I remember one of the first applications I worked with, at the beginning of my career was built using Clipper (for those who have not been on the area for long, here's a pointer to the Clipper language, pretty cutting-edge at the time :) ).
Clipper used the same database architecture as dBase did, and databases were stored on regular files on the file system, and for each index you would need an accompanying file, those were the .DBF (database file) and the .NTX (the index file).
Every once in a while the database file and the index lost sync. That could happen for a couple of reasons, one of them being forgetting to open one of all the indexes for a given table (represented by a single file).
When that situation happened, the user was presented with a red screen with yellow text saying: "Corruption Detected". Imagine the user of a financial software presented with the corruption detected message, with a red background :-) Some calls we got at the time were pretty fun.

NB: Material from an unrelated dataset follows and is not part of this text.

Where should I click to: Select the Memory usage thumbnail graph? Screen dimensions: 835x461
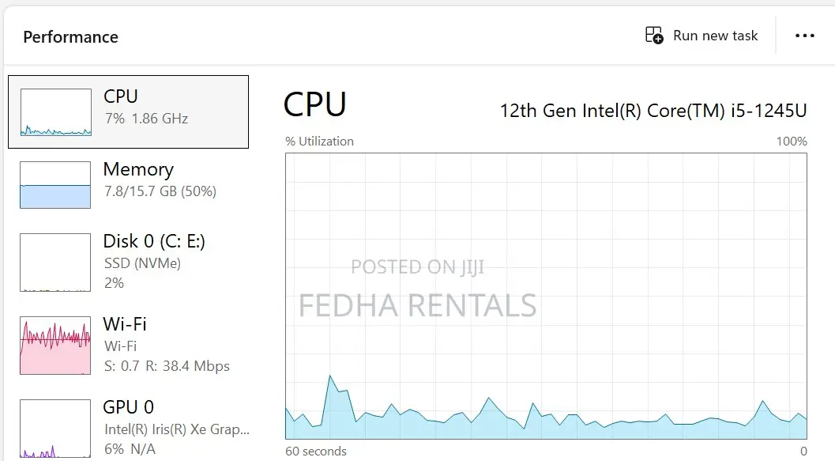(55, 185)
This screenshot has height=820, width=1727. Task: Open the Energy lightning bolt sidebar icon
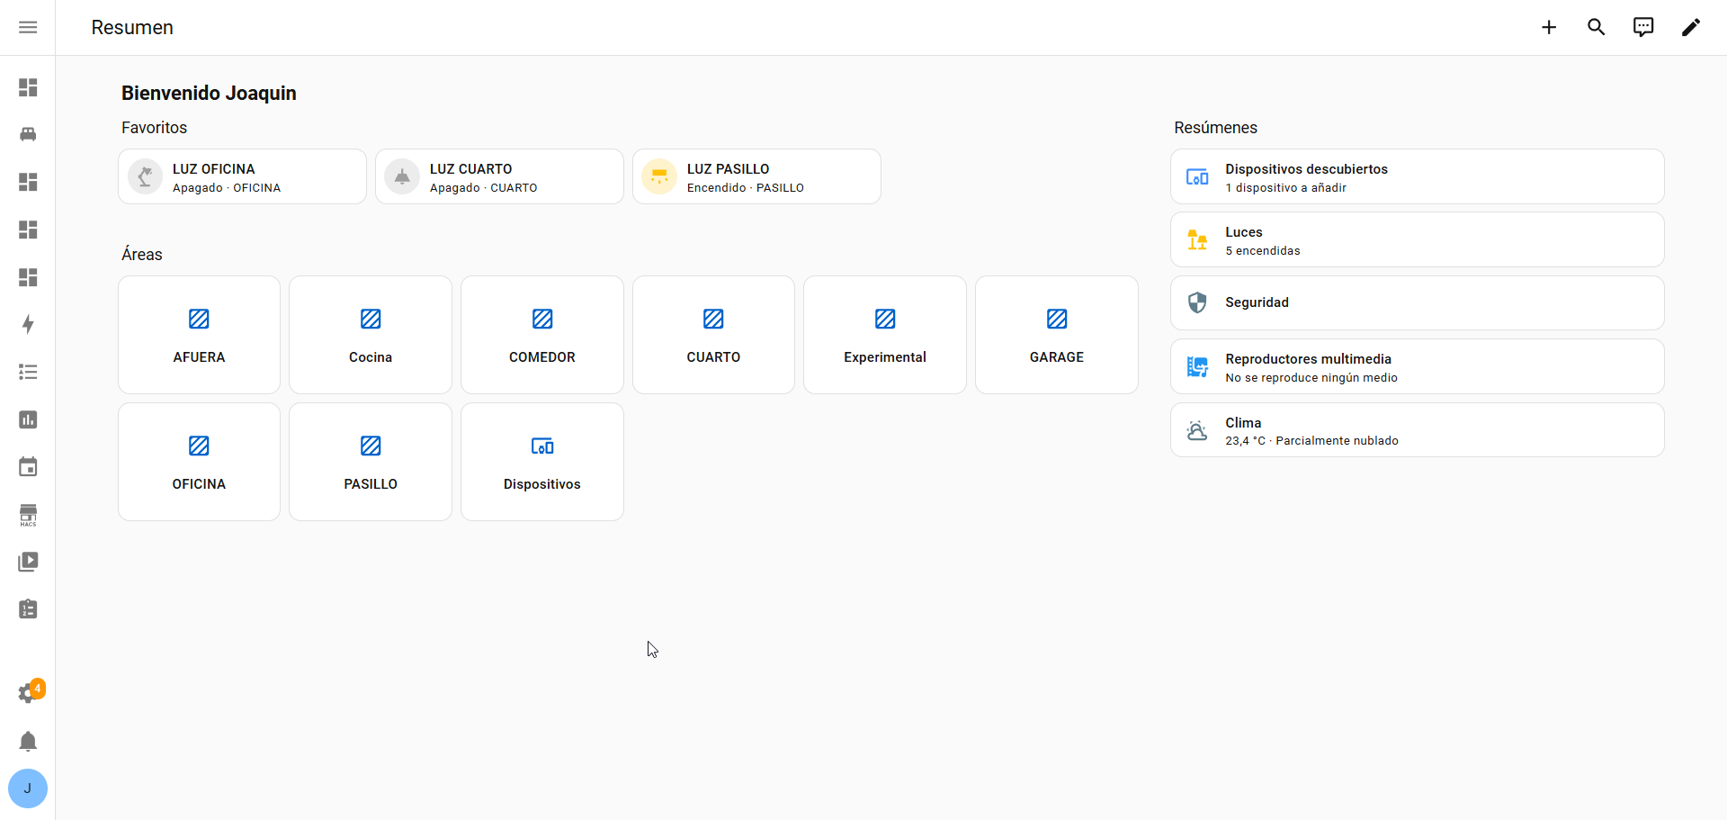(28, 324)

For another product I worked on, a SMS game that resembles a Tamagochi, where the user interacts with others by taking actions, like dating, going to the gym, going to the club and so on... I remember that when we had an exception in Java (the backend), we just replied with a generic message: "Ok, you got it! What do you want to do now?". For the user, it seemed the game understood his last action, but we obviously had some processing problems.
So, on the mobile operators, most of the users who did UAT for the product would call us and say: "When I attempt to chat with someone else, I am getting that 'Ok, you got it' message" :-)
Now it's your turn: do you remember any known error message among the applications you worked on?